§ ABOUT THIS EXERCISE
Find every line of the records that has "coordinates" and return it.

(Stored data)
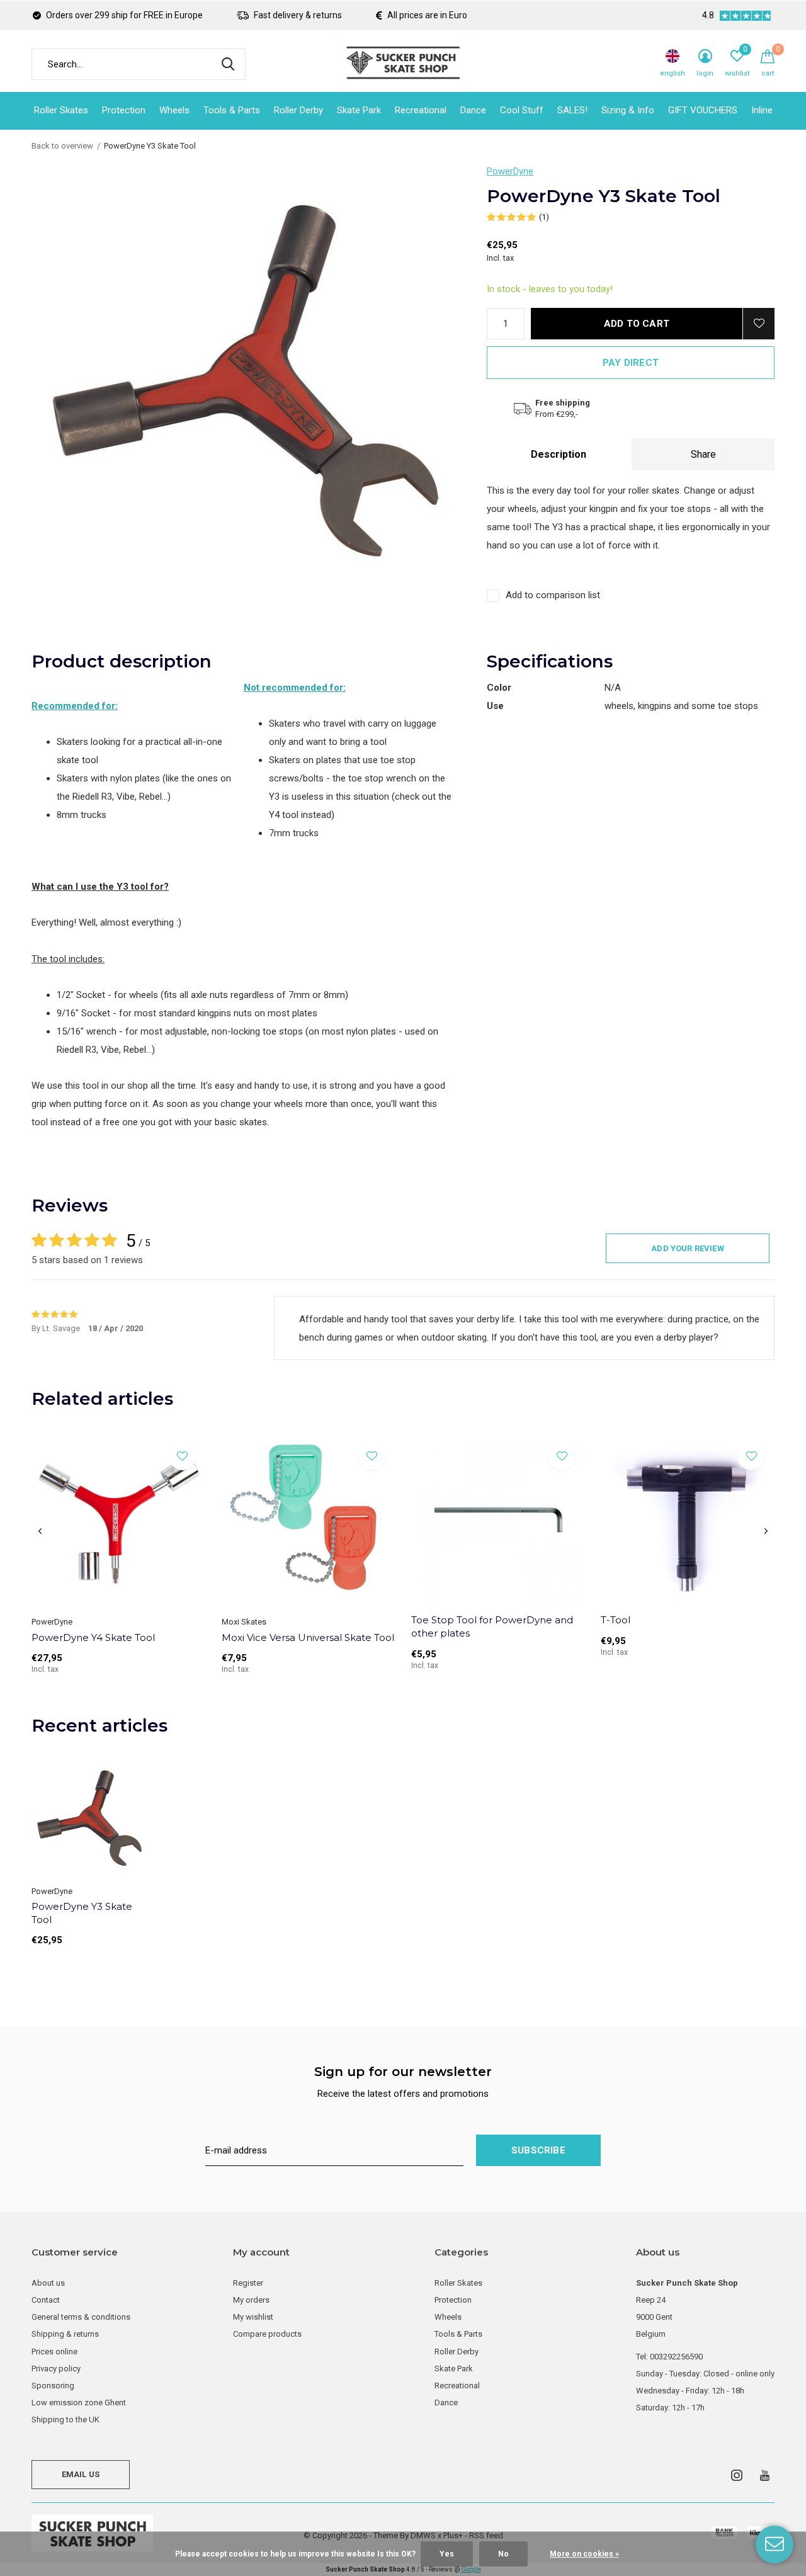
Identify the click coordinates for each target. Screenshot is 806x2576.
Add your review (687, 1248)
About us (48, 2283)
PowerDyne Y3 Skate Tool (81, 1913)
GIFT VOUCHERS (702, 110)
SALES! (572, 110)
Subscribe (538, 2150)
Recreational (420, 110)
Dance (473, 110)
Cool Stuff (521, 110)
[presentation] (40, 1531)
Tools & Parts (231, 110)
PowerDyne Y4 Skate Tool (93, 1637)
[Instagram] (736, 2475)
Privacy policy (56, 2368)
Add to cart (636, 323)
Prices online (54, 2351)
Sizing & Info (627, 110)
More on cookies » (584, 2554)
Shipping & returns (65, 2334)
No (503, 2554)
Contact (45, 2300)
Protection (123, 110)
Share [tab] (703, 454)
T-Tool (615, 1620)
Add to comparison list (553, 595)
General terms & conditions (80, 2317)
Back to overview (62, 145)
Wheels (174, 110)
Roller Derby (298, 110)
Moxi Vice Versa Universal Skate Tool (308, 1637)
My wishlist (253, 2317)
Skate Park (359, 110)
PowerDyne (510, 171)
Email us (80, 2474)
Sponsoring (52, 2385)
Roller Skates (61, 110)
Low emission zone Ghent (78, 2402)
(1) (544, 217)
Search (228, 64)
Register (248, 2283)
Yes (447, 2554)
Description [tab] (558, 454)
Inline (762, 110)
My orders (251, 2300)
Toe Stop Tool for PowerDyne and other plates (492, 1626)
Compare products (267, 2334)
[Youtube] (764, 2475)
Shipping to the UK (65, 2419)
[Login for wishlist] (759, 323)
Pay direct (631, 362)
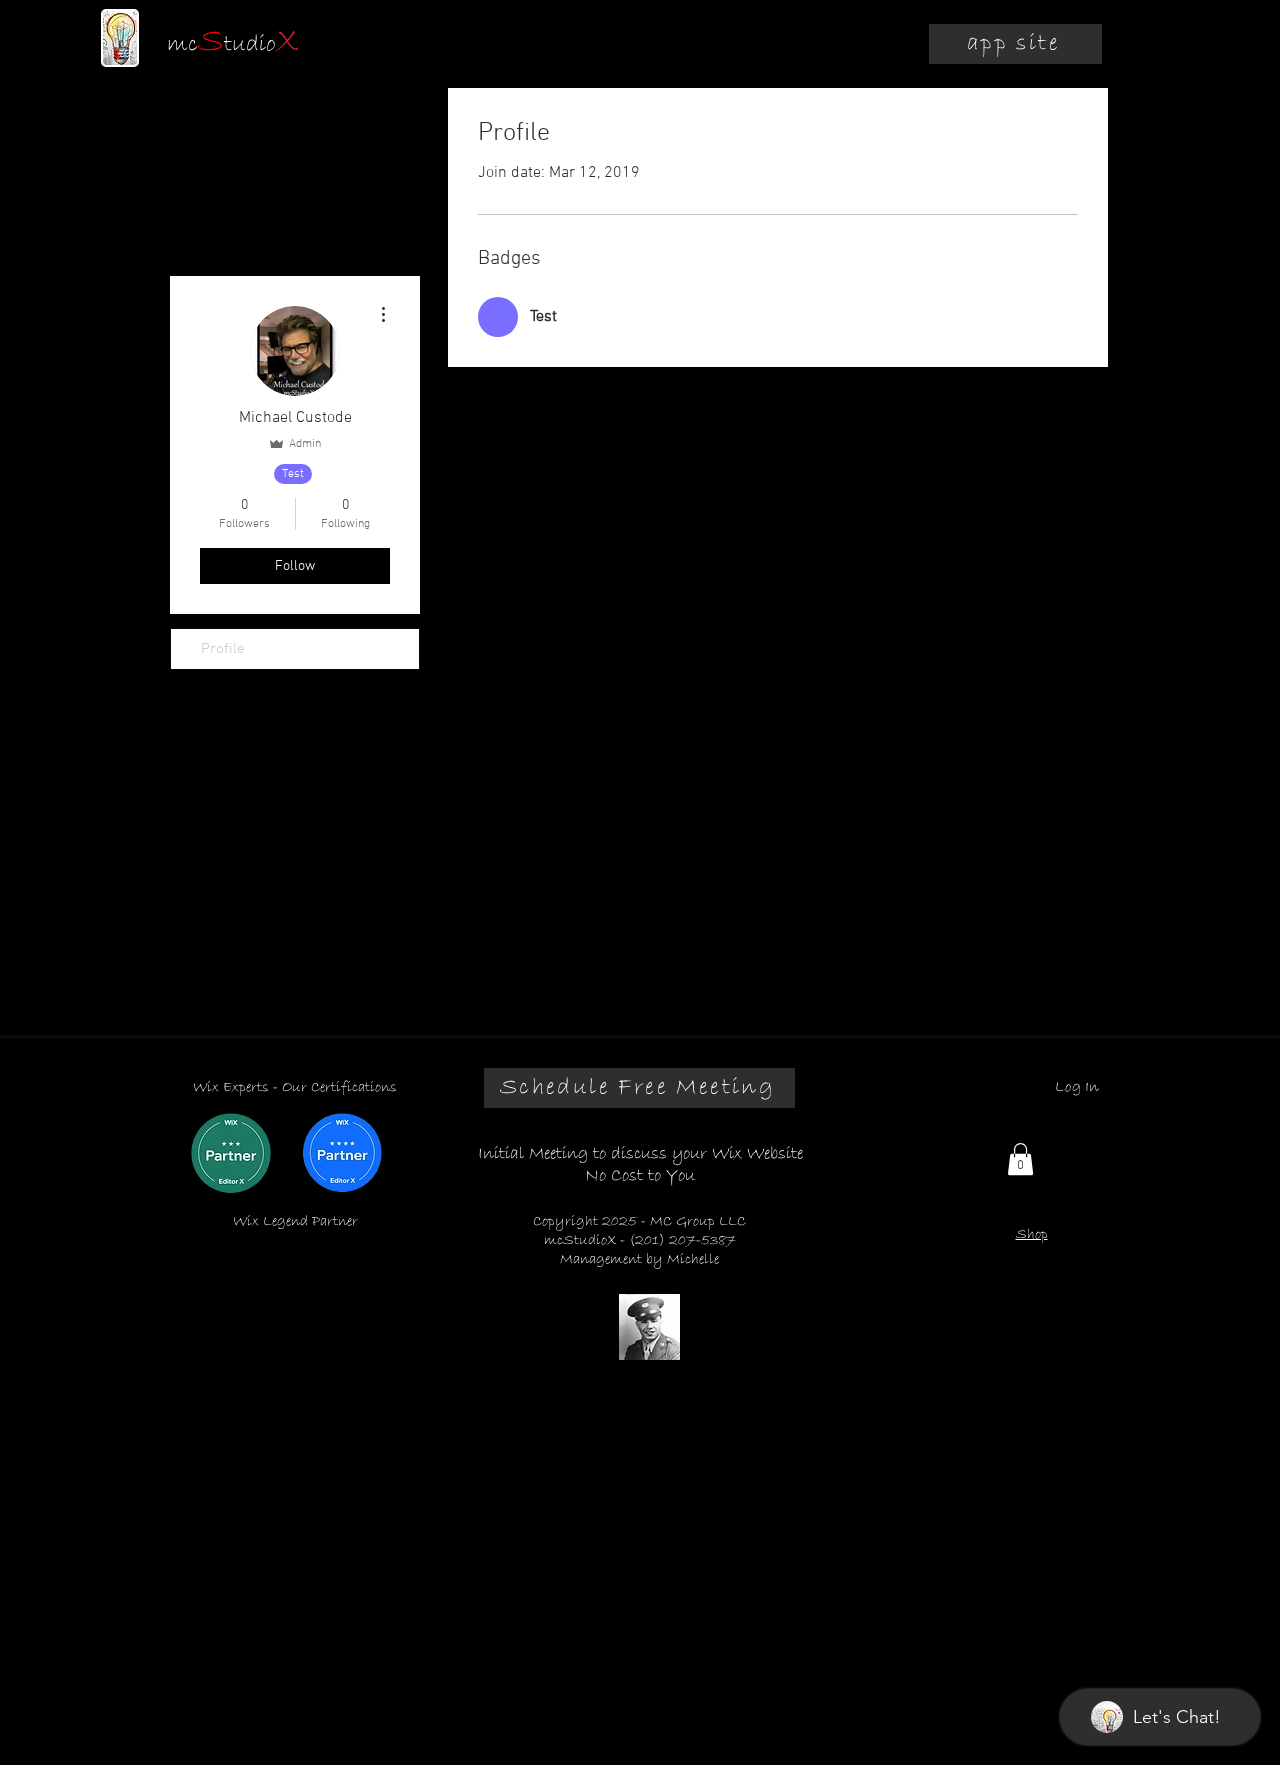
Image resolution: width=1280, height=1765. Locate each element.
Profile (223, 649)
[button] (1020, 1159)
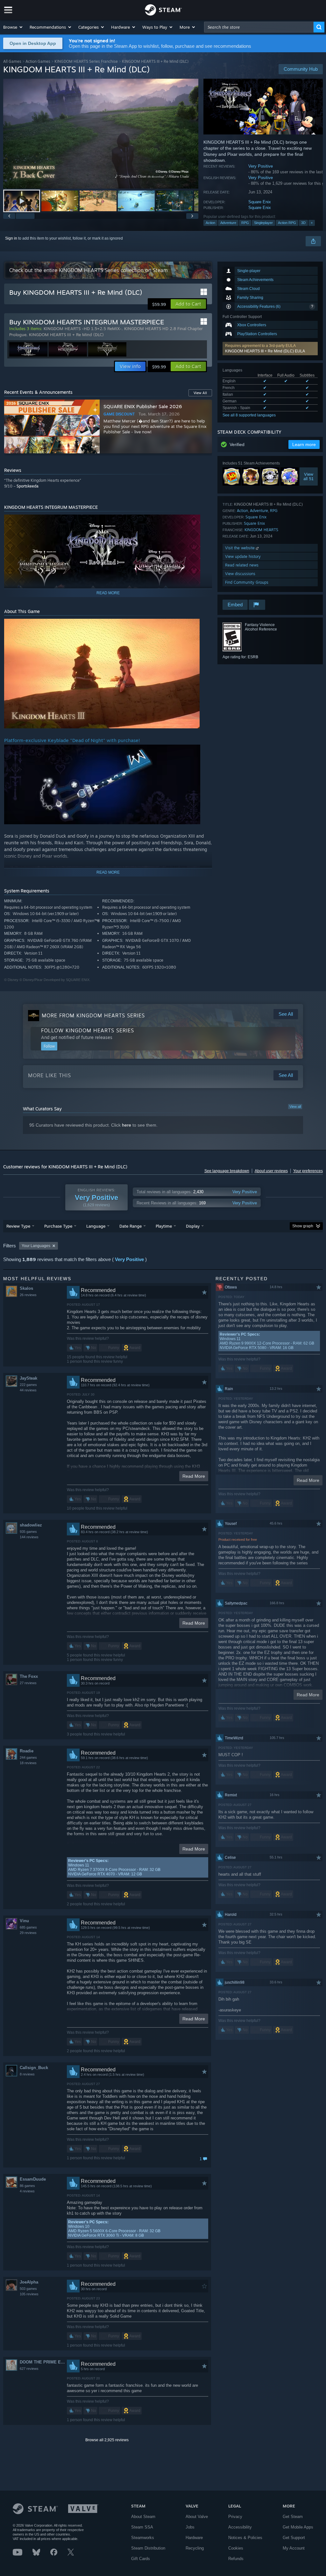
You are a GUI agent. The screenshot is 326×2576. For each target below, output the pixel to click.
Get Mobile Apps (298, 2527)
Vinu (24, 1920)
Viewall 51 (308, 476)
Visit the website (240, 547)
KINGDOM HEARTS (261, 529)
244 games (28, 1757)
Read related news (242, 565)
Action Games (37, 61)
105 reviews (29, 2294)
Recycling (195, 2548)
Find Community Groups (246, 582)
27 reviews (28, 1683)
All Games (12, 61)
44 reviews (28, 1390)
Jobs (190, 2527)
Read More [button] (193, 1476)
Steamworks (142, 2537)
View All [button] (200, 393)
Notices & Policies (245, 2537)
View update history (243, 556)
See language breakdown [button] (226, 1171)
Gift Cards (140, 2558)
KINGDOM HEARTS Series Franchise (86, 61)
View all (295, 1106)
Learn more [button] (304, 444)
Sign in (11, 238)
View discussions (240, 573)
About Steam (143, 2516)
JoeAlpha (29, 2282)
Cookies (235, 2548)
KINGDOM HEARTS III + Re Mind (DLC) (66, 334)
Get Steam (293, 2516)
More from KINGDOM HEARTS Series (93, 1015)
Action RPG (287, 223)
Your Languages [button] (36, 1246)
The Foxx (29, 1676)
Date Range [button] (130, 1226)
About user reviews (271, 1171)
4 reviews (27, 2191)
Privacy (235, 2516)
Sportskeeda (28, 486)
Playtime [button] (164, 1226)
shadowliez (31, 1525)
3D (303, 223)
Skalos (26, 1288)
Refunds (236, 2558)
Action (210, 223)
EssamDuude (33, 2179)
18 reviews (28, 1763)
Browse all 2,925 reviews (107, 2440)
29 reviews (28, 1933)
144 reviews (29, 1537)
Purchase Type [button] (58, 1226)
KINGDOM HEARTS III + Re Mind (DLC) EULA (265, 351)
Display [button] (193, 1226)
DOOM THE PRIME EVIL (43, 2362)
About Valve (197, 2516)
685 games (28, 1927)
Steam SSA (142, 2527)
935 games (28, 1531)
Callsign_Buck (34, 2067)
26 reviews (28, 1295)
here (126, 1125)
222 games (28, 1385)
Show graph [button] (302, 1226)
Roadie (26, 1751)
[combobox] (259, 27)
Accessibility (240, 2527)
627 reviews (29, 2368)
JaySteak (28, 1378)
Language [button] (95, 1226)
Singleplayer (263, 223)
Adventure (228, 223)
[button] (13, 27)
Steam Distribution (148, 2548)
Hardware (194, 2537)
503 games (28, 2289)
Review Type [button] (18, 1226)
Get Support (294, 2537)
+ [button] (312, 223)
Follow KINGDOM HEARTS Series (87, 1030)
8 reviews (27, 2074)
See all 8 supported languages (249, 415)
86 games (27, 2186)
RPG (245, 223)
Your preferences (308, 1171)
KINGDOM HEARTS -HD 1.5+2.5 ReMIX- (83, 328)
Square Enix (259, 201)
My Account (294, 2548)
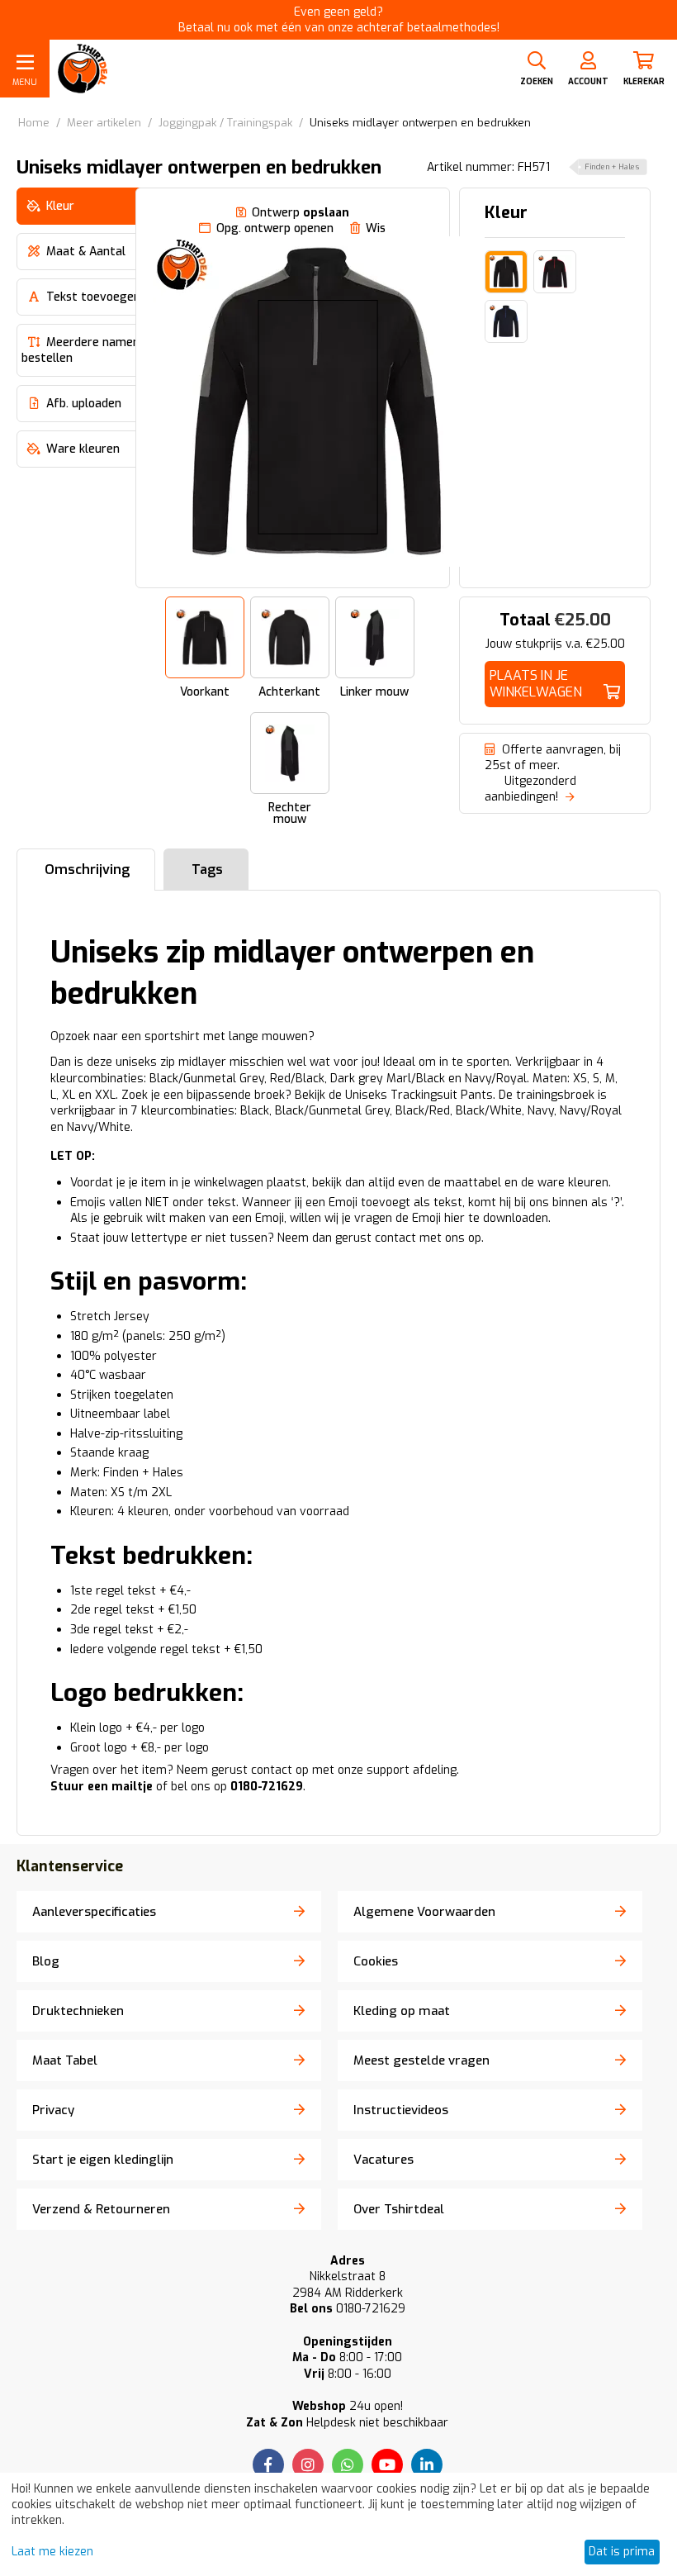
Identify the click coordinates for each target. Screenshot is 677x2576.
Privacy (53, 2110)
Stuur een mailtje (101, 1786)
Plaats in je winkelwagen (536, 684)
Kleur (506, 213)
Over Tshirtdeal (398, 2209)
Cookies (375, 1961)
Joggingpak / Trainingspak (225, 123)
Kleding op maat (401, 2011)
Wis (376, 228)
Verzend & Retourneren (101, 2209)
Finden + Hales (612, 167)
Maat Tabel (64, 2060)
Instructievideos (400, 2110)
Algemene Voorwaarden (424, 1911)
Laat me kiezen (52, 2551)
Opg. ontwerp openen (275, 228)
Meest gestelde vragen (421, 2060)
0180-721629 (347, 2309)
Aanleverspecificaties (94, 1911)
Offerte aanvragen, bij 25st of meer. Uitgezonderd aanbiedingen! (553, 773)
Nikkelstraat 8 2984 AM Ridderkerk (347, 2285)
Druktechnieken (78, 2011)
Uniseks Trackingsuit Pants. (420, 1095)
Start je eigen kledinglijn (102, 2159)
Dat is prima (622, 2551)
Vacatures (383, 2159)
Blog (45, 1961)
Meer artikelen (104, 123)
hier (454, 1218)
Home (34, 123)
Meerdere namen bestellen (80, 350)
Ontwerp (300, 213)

§ YOUR RESPONSE
Identify the click coordinates for each target. Screenshot is 806x2576.
Identify the click coordinates for each target. Screenshot is 677x2576.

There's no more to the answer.